What follows is an interesting discussion, with 3 strong case studies, that shows how the acquisition and deployment of core HR technology is supporting the increase in HR credibility and impact on corporate performance, as well as greater employee satisfaction. It’s interesting stuff and incudes results from several surveys that George put out in the field.

At 20 pages, it isn’t a long read and is well organized. The main points cover the following:

  • What employees rate as the leading drivers of their feeling of engagement.
  • What employers feel are the HR and people programs delivering the best ROI.
  • How employee engagement fits in the new world of work.
  • What role core HR technology plays in building culture and aligning with business performance.

The survey work underpinning this analysis lead George to believe as I do:

“…perhaps the strongest component of culture that resonates with employees, of ALL generations, is having purpose and meaning in their work.”

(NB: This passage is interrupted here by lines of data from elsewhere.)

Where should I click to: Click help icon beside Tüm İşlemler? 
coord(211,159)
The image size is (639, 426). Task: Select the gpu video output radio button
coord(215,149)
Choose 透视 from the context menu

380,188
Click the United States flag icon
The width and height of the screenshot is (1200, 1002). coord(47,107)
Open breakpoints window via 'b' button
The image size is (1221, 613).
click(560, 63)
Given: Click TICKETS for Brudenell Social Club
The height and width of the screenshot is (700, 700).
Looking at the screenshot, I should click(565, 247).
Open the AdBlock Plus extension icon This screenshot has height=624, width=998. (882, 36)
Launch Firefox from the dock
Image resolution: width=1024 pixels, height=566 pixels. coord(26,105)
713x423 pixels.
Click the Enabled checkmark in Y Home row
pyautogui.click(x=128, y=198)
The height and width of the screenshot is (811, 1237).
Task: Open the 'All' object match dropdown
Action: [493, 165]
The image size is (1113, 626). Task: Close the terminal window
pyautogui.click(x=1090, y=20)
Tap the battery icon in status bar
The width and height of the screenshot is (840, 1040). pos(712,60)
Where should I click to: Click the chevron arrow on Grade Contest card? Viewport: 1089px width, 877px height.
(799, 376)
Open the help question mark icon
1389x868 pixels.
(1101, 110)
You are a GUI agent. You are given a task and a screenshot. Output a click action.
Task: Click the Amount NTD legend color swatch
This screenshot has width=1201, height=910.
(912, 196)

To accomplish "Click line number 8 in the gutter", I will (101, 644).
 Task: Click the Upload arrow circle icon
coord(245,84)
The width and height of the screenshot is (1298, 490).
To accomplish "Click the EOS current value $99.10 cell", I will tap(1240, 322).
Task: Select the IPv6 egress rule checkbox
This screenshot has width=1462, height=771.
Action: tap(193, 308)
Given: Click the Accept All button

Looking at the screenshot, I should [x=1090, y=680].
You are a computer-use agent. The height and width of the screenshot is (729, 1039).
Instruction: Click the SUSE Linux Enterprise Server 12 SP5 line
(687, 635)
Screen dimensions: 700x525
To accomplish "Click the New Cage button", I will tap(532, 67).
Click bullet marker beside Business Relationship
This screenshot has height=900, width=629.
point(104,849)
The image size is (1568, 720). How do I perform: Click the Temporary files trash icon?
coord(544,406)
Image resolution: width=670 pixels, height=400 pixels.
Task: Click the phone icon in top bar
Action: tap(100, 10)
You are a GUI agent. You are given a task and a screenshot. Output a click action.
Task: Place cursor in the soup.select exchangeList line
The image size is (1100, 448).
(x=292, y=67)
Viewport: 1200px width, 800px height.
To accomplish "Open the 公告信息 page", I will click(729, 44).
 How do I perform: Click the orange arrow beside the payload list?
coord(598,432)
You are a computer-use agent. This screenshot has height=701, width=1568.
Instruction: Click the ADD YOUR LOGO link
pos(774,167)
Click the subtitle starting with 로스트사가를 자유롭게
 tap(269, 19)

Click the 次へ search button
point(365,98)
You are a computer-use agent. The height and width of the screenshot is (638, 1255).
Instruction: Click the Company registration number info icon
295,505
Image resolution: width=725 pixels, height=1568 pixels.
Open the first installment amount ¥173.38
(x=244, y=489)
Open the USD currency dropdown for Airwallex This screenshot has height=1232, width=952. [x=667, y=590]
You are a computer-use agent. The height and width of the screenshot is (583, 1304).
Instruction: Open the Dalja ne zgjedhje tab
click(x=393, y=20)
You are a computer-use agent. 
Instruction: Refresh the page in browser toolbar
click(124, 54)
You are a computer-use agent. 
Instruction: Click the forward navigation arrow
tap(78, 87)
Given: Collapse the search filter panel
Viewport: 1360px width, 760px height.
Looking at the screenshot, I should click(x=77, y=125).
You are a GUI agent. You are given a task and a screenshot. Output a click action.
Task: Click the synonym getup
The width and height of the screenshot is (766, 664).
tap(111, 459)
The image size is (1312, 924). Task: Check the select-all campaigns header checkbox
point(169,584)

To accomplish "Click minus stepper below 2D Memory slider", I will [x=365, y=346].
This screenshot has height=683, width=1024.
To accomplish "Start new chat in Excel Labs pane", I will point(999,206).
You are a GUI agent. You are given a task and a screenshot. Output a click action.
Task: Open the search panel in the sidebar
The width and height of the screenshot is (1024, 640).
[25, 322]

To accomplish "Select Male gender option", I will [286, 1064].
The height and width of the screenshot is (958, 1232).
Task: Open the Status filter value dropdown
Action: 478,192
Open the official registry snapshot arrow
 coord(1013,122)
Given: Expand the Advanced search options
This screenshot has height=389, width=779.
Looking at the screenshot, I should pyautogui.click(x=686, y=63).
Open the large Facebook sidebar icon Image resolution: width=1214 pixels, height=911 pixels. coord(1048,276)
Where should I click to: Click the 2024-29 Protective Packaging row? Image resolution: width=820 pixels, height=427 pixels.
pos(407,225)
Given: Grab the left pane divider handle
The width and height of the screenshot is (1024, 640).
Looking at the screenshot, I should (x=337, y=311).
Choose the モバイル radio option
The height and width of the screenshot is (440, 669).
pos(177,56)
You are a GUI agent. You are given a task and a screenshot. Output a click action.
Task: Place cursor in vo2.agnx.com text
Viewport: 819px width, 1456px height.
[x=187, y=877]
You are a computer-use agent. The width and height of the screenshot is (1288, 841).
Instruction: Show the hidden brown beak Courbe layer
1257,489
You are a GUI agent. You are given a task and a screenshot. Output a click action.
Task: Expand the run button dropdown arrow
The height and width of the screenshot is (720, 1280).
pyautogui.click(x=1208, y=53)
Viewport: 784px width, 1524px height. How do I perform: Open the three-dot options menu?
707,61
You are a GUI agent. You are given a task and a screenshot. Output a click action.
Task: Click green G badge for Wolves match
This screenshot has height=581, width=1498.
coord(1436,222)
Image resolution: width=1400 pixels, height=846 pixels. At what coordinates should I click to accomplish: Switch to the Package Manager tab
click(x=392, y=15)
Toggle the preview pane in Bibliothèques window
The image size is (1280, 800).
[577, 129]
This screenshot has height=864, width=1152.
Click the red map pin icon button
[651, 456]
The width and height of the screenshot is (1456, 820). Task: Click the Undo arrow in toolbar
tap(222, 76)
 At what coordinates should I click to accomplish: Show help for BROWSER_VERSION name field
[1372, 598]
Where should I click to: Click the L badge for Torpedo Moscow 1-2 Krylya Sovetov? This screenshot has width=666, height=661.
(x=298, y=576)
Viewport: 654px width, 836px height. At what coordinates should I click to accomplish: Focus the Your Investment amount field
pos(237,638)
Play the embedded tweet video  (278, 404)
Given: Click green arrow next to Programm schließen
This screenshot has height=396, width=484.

The survey results, as shown below, show that, at least in the vast middle market, Baby Boomers and GenX are the most interested demographic as it relates to meaning and purpose. That’s not what you expected, is it? But it tracks with my research and observations.

#HRWINS 1

This report includes several such graphs and data points that provide solid context for whatever thinking and planning you’re doing regarding culture, engagement and your employee experience. Putting all your eggs in the “engagement” basket will most likely not produce the returns you expect. There are stronger fundamentals that may well have a stronger positive impact on your employees’ experience. Especially if you’re in the middle market.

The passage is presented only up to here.